→ **Exercise objective**:
Copy every line below. Do not alter any of them.

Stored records
<<<<
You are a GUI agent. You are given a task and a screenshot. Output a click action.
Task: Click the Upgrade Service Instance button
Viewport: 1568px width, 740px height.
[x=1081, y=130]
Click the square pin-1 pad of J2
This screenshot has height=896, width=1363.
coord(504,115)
>>>>
→ **Your response**:
You are a GUI agent. You are given a task and a screenshot. Output a click action.
Task: Click the Upgrade Service Instance button
Viewport: 1568px width, 740px height.
[x=1081, y=130]
Click the square pin-1 pad of J2
This screenshot has height=896, width=1363.
coord(504,115)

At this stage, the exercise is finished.